Примерно года за полтора до этого мне удалось вытащить в Москву птицелова. Казалось, что, подобно эскессу, он навсегда останется в Одессе, ставшей украинским городом.
Он уже был женат на вдове военного врача. У него недавно родился сын. Он заметно пополнел и опустился. Жена его, добрая женщина, нежно его любила, берегла, шила из своих старых платьев ему толстовки – так назывались в те времена длинные верхние рубахи вроде тех дворянских охотничьих рубах, которые носил Лев Толстой, но только со складками и пояском. Он жил стихотворной, газетной поденщиной в тех немногочисленных русских изданиях, которые еще сохранились. Украинский язык ему не давался. Он жил в хибарке на Молдаванке. Его пожирала бронхиальная астма. По целым дням он по старой привычке сидел на матраце, поджав по-турецки ноги, кашлял, задыхался, жег специальный порошок против астмы и с надсадой вдыхал его селитренный дым.

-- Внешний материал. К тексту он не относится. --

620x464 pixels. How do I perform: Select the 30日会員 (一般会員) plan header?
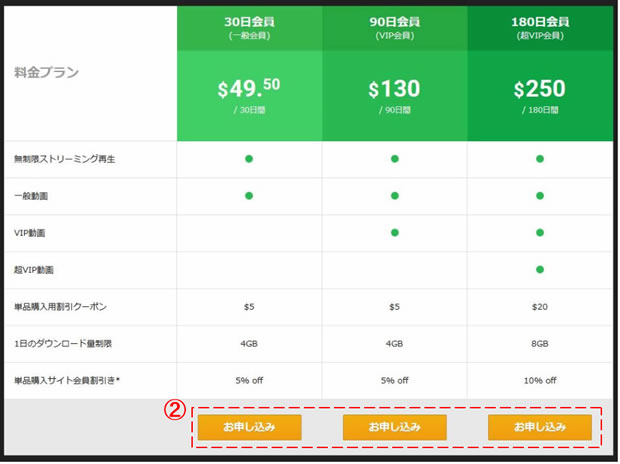(x=249, y=27)
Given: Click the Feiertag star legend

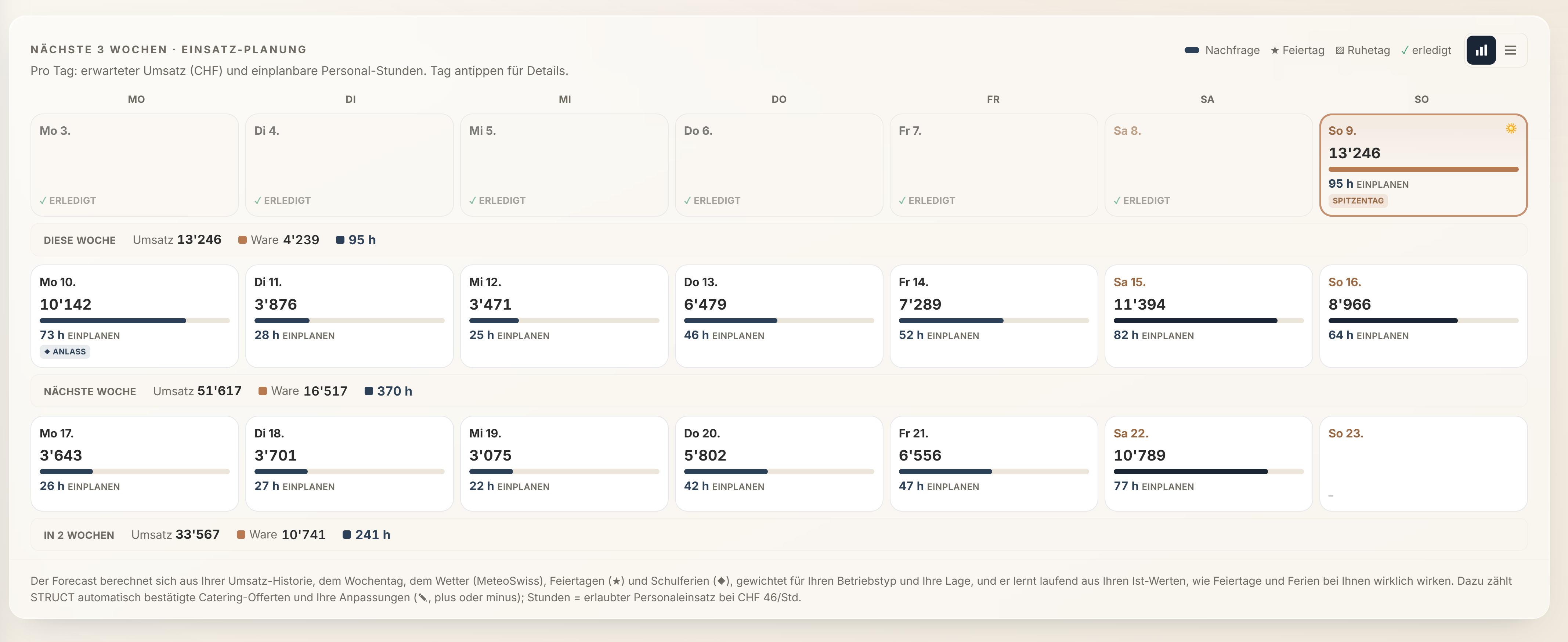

Но стихи «для души» писать не бросил.
По-прежнему в небольшой комнате с крашеным полом, среди сохнущих детских пеленок и стука швейной машинки, среди птичьих клеток его окружали молодые поэты, его страстные и верные поклонники, для которых он был божеством. Он читал им свои и чужие стихи, тряся нестриженой, обросшей головой со следами былого пробора, и по-борцовски напрягал бицепсы полусогнутых рук.

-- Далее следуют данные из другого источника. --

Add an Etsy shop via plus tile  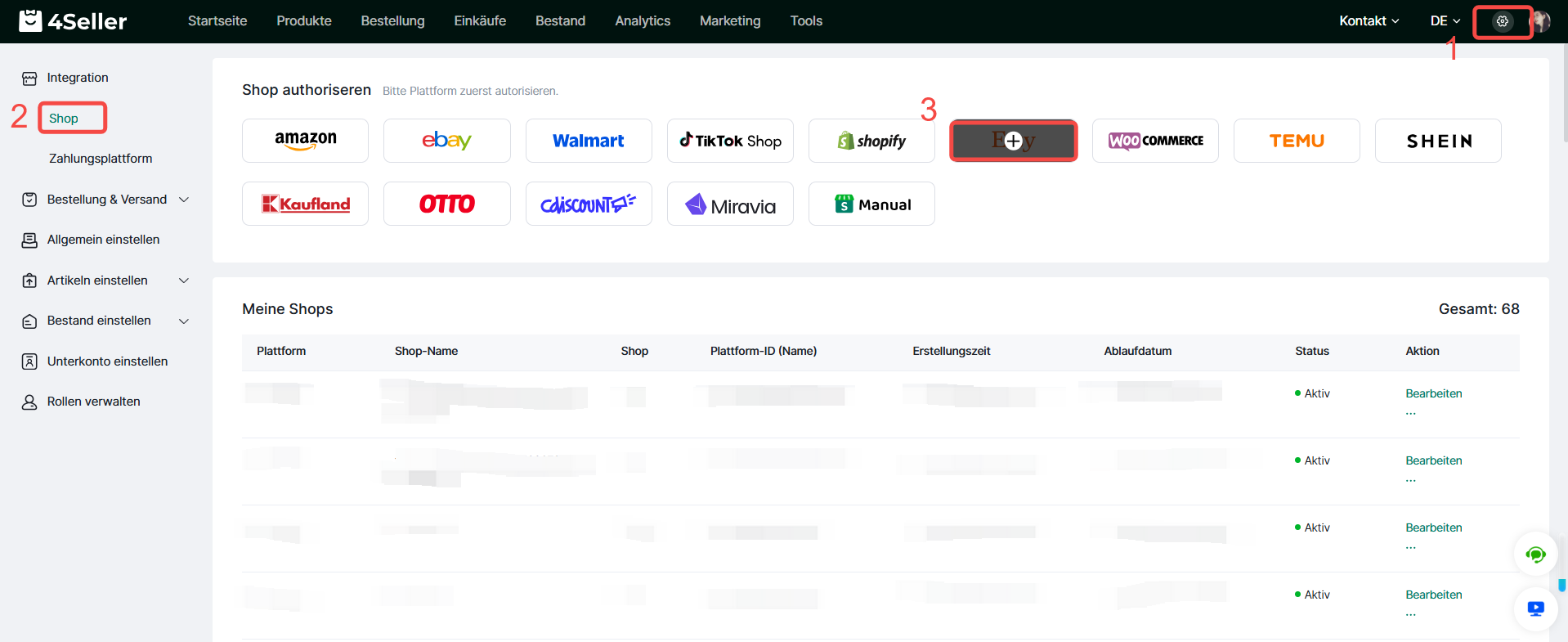[x=1013, y=141]
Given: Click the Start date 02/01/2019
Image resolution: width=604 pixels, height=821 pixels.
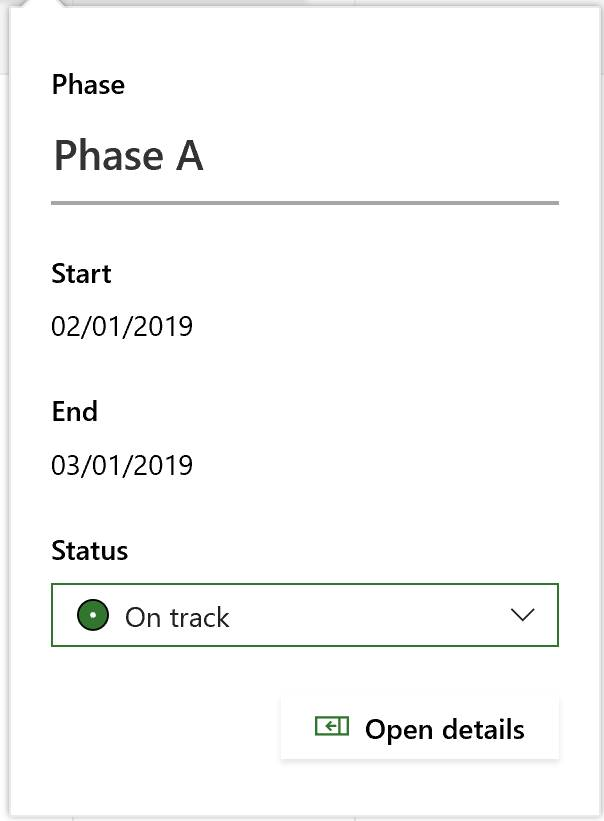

Приехав из Москвы и увидев эту картину, я понял, что оставаться птицелову в Одессе невозможно. Он погибнет. Ему надо немедленно переезжать в Москву, где уже собрался весь цвет молодой русской советской литературы, где гремели имена прославленных поэтов, где жизнь била ключом, где издавались русские книги и журналы.
На мое предложение ехать в Москву птицелов ответил как-то неопределенно: да, конечно, это было бы замечательно, но здесь тоже недурно, хотя, в общем, паршиво, но я привык. Тут Лида и Севка, тут хорошая брынза, дыни, кавуны, вареная пшенка… и вообще есть литературный кружок «Потоки», ну и, сам понимаешь…
– К черту! – сказал я. – Сейчас или никогда! К счастью, жена птицелова поддержала меня:
– В Москве ты прославишься и будешь зарабатывать.
– Что слава? Жалкая зарплата на бедном рубище певца, – вяло сострил он, понимая всю несостоятельность этого старого жалкого каламбура. Он произнес его нарочито жлобским голосом, как бы желая этим показать себя птицеловом прежних времен, молодым бесшабашным остряком и каламбуристом.
– За такие остроты вешают, – сказал я с той беспощадностью, которая была свойственна нашей компании. – Говори прямо: едешь или не едешь?
Он вопросительно взглянул на жену. Она молчала. Он посмотрел на увеличенный фотографический портрет военного врача в полной парадной форме – покойного мужа его жены.